_To do:_ Whatever appears in the listing, return all of it exactly.

_Input:_
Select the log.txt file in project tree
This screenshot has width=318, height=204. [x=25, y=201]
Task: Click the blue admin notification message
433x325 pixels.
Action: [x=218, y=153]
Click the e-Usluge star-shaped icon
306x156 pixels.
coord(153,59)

_Answer section:_
Select the log.txt file in project tree
This screenshot has width=318, height=204. [x=25, y=201]
Task: Click the blue admin notification message
433x325 pixels.
Action: [x=218, y=153]
Click the e-Usluge star-shaped icon
306x156 pixels.
coord(153,59)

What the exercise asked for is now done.